▸ YOUR INSTRUCTIONS
Strip out the pictures and transcribe the records that follow exactly.
····················
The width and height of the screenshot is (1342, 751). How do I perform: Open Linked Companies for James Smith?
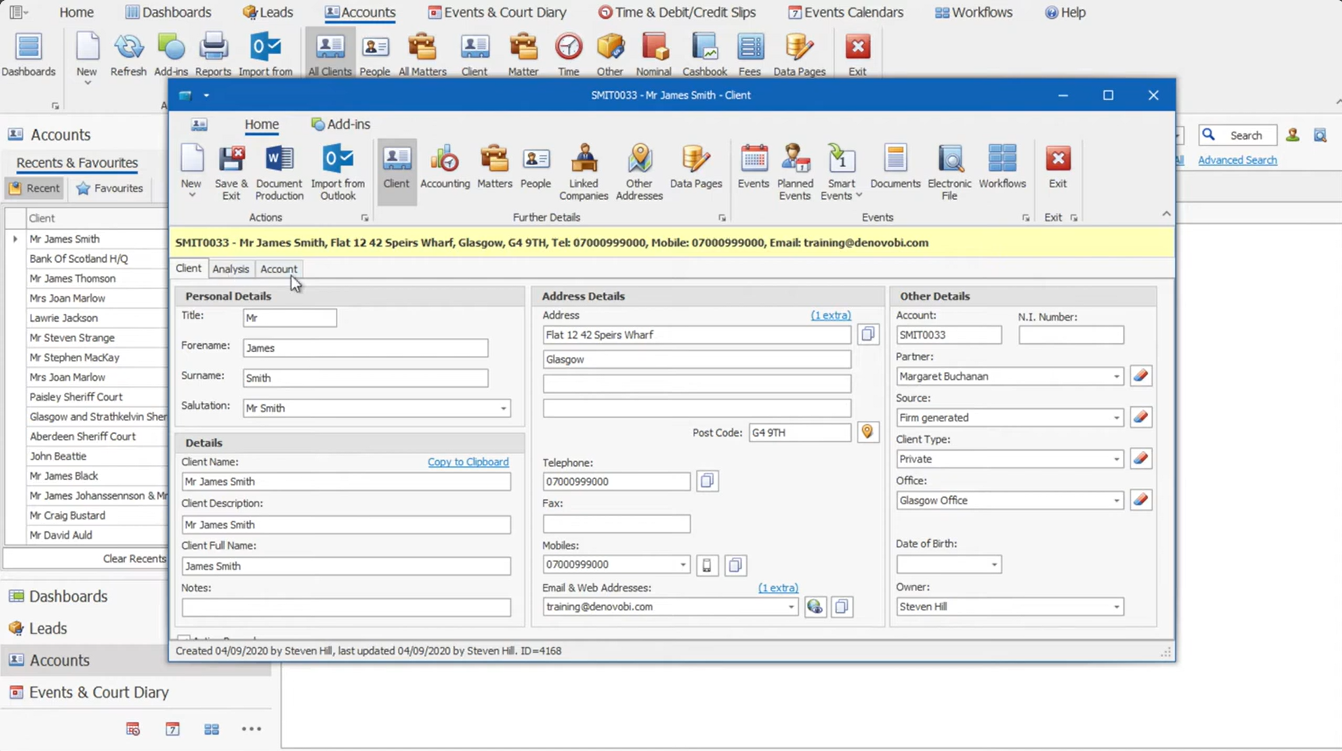point(583,170)
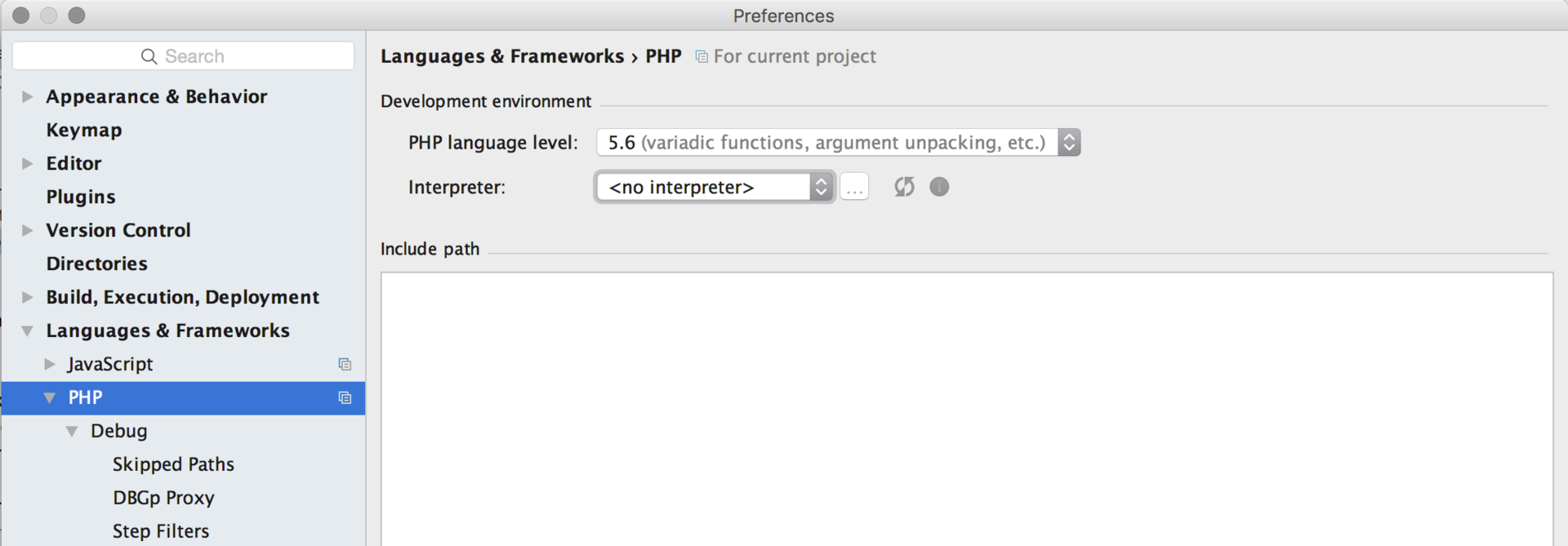This screenshot has width=1568, height=546.
Task: Click the interpreter info circle icon
Action: pos(939,187)
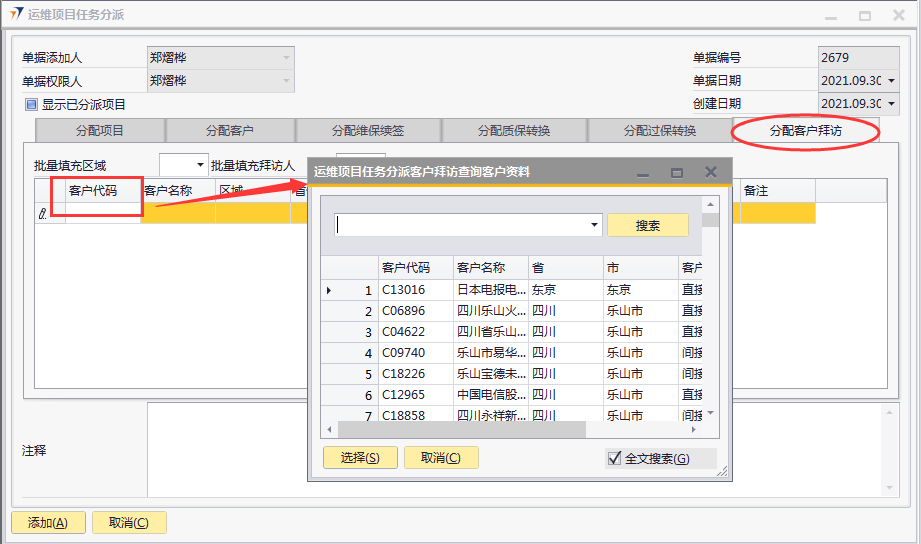Switch to the 分配项目 tab

coord(100,131)
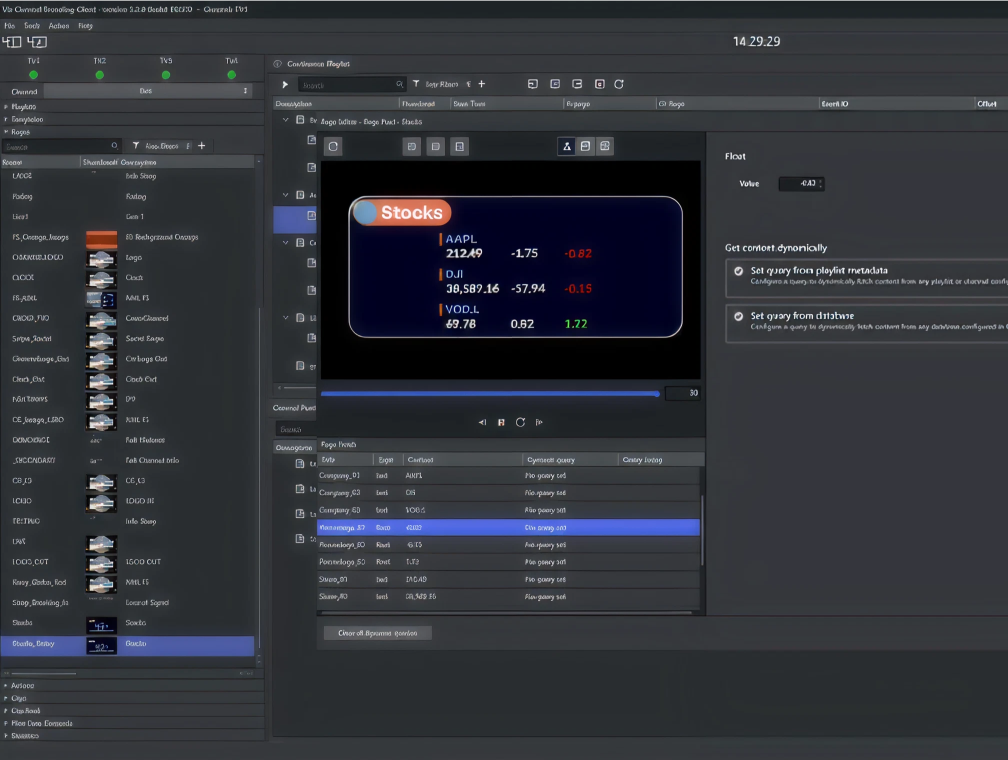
····················
▸ RESPONSE TO THIS TASK
The width and height of the screenshot is (1342, 751). How do I perform: Open Linked Companies for James Smith?
point(583,170)
This screenshot has width=1568, height=546.
Task: Click the interpreter info circle icon
Action: pos(939,187)
Switch to the 分配项目 tab

coord(100,131)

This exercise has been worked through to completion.